Task >> Replace "Locate each element" with "Find each item" throughout the rows below, leaving everything else unchanged.

Word and element locating data
/---
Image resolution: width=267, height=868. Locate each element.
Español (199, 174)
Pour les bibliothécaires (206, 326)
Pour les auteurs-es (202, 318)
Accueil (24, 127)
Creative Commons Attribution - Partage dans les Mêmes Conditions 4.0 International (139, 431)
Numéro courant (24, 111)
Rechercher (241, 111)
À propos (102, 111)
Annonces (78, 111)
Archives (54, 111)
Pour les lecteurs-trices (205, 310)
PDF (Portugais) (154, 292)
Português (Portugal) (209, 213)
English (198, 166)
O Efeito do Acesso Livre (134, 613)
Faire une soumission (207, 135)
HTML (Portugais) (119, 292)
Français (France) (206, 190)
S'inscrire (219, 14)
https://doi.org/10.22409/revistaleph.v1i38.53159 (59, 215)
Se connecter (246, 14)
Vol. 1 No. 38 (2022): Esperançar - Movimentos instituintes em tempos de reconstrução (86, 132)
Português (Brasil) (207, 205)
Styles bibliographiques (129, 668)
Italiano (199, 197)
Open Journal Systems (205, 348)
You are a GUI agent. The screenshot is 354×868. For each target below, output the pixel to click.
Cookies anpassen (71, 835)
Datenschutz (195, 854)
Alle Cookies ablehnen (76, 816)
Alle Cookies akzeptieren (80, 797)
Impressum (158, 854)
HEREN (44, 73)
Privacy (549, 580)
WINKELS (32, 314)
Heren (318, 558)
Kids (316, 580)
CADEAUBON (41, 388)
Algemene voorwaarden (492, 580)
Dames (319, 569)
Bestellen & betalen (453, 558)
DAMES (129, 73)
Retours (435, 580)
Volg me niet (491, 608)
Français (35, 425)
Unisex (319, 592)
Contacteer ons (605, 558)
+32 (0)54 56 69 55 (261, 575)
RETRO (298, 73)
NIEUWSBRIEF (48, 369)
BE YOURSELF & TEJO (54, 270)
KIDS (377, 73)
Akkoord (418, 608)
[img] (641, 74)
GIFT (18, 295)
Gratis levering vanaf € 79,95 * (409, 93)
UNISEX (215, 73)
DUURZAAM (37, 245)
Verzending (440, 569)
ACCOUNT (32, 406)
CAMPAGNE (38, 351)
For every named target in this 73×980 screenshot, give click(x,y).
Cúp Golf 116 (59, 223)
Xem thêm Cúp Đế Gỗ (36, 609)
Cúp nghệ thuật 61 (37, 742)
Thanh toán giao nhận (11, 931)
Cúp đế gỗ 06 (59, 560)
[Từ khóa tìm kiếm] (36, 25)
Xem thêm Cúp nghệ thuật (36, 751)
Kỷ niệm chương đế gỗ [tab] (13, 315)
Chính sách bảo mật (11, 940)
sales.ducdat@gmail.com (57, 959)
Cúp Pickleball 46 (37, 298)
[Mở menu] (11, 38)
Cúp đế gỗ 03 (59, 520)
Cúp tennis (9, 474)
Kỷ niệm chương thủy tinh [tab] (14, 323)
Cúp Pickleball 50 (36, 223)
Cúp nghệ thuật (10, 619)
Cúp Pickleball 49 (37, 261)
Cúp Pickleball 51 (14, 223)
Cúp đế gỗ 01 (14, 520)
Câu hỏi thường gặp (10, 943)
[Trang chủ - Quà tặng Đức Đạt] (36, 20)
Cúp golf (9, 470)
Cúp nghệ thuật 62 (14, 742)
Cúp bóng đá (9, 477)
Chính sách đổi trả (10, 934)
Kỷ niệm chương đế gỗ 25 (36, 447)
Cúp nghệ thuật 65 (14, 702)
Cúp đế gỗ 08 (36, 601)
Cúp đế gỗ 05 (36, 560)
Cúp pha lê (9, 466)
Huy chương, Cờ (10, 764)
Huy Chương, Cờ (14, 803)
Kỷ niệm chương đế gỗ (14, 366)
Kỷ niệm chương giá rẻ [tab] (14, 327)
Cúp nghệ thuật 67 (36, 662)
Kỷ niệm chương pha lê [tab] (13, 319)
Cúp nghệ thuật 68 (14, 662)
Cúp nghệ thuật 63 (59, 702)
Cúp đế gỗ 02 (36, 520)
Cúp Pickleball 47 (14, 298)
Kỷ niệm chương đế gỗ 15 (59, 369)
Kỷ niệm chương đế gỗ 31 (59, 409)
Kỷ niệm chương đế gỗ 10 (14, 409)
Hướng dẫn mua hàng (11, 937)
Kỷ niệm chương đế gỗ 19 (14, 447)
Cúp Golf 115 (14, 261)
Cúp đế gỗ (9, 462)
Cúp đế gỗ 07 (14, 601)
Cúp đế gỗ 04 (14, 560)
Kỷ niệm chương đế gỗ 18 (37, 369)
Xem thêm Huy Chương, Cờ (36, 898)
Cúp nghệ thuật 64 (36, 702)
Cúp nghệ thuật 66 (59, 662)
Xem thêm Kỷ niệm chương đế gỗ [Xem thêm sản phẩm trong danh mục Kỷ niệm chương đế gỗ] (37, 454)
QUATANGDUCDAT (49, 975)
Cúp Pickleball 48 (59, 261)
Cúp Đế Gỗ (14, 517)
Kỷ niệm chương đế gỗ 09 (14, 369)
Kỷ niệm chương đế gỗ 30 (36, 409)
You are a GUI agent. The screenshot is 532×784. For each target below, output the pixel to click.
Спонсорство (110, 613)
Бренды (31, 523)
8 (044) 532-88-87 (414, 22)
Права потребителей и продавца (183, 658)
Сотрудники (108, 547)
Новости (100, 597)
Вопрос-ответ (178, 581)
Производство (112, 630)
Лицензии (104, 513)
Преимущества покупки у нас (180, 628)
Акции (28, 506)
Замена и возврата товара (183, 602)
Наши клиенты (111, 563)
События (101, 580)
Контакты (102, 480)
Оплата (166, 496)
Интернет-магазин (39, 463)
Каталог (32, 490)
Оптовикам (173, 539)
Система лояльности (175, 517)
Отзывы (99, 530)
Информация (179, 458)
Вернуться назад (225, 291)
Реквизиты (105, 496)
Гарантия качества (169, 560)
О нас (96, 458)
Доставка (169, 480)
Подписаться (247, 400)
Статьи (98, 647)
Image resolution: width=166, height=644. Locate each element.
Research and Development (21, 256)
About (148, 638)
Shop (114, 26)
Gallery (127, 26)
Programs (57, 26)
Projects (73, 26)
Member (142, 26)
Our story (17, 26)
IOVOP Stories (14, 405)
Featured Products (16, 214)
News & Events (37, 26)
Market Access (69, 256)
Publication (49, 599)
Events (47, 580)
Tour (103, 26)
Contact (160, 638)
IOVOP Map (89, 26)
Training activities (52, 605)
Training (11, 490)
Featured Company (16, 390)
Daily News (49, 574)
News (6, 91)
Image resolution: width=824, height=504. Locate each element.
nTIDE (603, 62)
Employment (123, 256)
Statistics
\---
Task answer >>
Image resolution: width=267, height=868. Find each item.
Español (199, 174)
Pour les bibliothécaires (206, 326)
Pour les auteurs-es (202, 318)
Accueil (24, 127)
Creative Commons Attribution - Partage dans les Mêmes Conditions 4.0 International (139, 431)
Numéro courant (24, 111)
Rechercher (241, 111)
À propos (102, 111)
Annonces (78, 111)
Archives (54, 111)
Pour les lecteurs-trices (205, 310)
PDF (Portugais) (154, 292)
Português (Portugal) (209, 213)
English (198, 166)
O Efeito do Acesso Livre (134, 613)
Faire une soumission (207, 135)
HTML (Portugais) (119, 292)
Français (France) (206, 190)
S'inscrire (219, 14)
https://doi.org/10.22409/revistaleph.v1i38.53159 (59, 215)
Se connecter (246, 14)
Vol. 1 No. 38 (2022): Esperançar - Movimentos instituintes em tempos de reconstrução (86, 132)
Português (Brasil) (207, 205)
Styles bibliographiques (129, 668)
Italiano (199, 197)
Open Journal Systems (205, 348)
You are a GUI agent. The screenshot is 354×868. For each target below, output the pixel to click.
Cookies anpassen (71, 835)
Datenschutz (195, 854)
Alle Cookies ablehnen (76, 816)
Alle Cookies akzeptieren (80, 797)
Impressum (158, 854)
HEREN (44, 73)
Privacy (549, 580)
WINKELS (32, 314)
Heren (318, 558)
Kids (316, 580)
CADEAUBON (41, 388)
Algemene voorwaarden (492, 580)
Dames (319, 569)
Bestellen & betalen (453, 558)
DAMES (129, 73)
Retours (435, 580)
Volg me niet (491, 608)
Français (35, 425)
Unisex (319, 592)
Contacteer ons (605, 558)
+32 (0)54 56 69 55 (261, 575)
RETRO (298, 73)
NIEUWSBRIEF (48, 369)
BE YOURSELF & TEJO (54, 270)
KIDS (377, 73)
Akkoord (418, 608)
[img] (641, 74)
GIFT (18, 295)
Gratis levering vanaf € 79,95 * (409, 93)
UNISEX (215, 73)
DUURZAAM (37, 245)
Verzending (440, 569)
ACCOUNT (32, 406)
CAMPAGNE (38, 351)
For every named target in this 73×980 screenshot, give click(x,y).
Cúp Golf 116 (59, 223)
Xem thêm Cúp Đế Gỗ (36, 609)
Cúp nghệ thuật 61 (37, 742)
Thanh toán giao nhận (11, 931)
Cúp đế gỗ 06 (59, 560)
[Từ khóa tìm kiếm] (36, 25)
Xem thêm Cúp nghệ thuật (36, 751)
Kỷ niệm chương đế gỗ [tab] (13, 315)
Chính sách bảo mật (11, 940)
sales.ducdat@gmail.com (57, 959)
Cúp Pickleball 46 (37, 298)
[Mở menu] (11, 38)
Cúp đế gỗ 03 (59, 520)
Cúp tennis (9, 474)
Kỷ niệm chương thủy tinh [tab] (14, 323)
Cúp Pickleball 50 (36, 223)
Cúp nghệ thuật (10, 619)
Cúp Pickleball 49 (37, 261)
Cúp Pickleball 51 (14, 223)
Cúp đế gỗ 01 (14, 520)
Câu hỏi thường gặp (10, 943)
[Trang chủ - Quà tặng Đức Đạt] (36, 20)
Cúp golf (9, 470)
Cúp nghệ thuật 62 (14, 742)
Cúp bóng đá (9, 477)
Chính sách đổi trả (10, 934)
Kỷ niệm chương đế gỗ 25 (36, 447)
Cúp nghệ thuật 65 (14, 702)
Cúp đế gỗ 08 (36, 601)
Cúp đế gỗ 05 (36, 560)
Cúp pha lê (9, 466)
Huy chương, Cờ (10, 764)
Huy Chương, Cờ (14, 803)
Kỷ niệm chương đế gỗ (14, 366)
Kỷ niệm chương giá rẻ [tab] (14, 327)
Cúp nghệ thuật 67 (36, 662)
Kỷ niệm chương pha lê [tab] (13, 319)
Cúp nghệ thuật 68 (14, 662)
Cúp nghệ thuật 63 (59, 702)
Cúp đế gỗ 02 (36, 520)
Cúp Pickleball 47 (14, 298)
Kỷ niệm chương đế gỗ 15 (59, 369)
Kỷ niệm chương đế gỗ 31 (59, 409)
Kỷ niệm chương đế gỗ 10 (14, 409)
Hướng dẫn mua hàng (11, 937)
Kỷ niệm chương đế gỗ 19 (14, 447)
Cúp Golf 115 (14, 261)
Cúp đế gỗ (9, 462)
Cúp đế gỗ 07 (14, 601)
Cúp đế gỗ 04 (14, 560)
Kỷ niệm chương đế gỗ 18 (37, 369)
Xem thêm Huy Chương, Cờ (36, 898)
Cúp nghệ thuật 64 (36, 702)
Cúp nghệ thuật 66 (59, 662)
Xem thêm Kỷ niệm chương đế gỗ [Xem thêm sản phẩm trong danh mục Kỷ niệm chương đế gỗ] (37, 454)
QUATANGDUCDAT (49, 975)
Cúp Pickleball 48 (59, 261)
Cúp Đế Gỗ (14, 517)
Kỷ niệm chương đế gỗ 09 (14, 369)
Kỷ niệm chương đế gỗ 30 (36, 409)
You are a GUI agent. The screenshot is 532×784. For each target below, output the pixel to click.
Спонсорство (110, 613)
Бренды (31, 523)
8 (044) 532-88-87 (414, 22)
Права потребителей и продавца (183, 658)
Сотрудники (108, 547)
Новости (100, 597)
Вопрос-ответ (178, 581)
Производство (112, 630)
Лицензии (104, 513)
Преимущества покупки у нас (180, 628)
Акции (28, 506)
Замена и возврата товара (183, 602)
Наши клиенты (111, 563)
События (101, 580)
Контакты (102, 480)
Оплата (166, 496)
Интернет-магазин (39, 463)
Каталог (32, 490)
Оптовикам (173, 539)
Система лояльности (175, 517)
Отзывы (99, 530)
Информация (179, 458)
Вернуться назад (225, 291)
Реквизиты (105, 496)
Гарантия качества (169, 560)
О нас (96, 458)
Доставка (169, 480)
Подписаться (247, 400)
Статьи (98, 647)
Image resolution: width=166, height=644. Find each item.
Research and Development (21, 256)
About (148, 638)
Shop (114, 26)
Gallery (127, 26)
Programs (57, 26)
Projects (73, 26)
Member (142, 26)
Our story (17, 26)
IOVOP Stories (14, 405)
Featured Products (16, 214)
News & Events (37, 26)
Market Access (69, 256)
Publication (49, 599)
Events (47, 580)
Tour (103, 26)
Contact (160, 638)
IOVOP Map (89, 26)
Training activities (52, 605)
Training (11, 490)
Featured Company (16, 390)
Daily News (49, 574)
News (6, 91)
Image resolution: width=824, height=504. Find each item.
nTIDE (603, 62)
Employment (123, 256)
Statistics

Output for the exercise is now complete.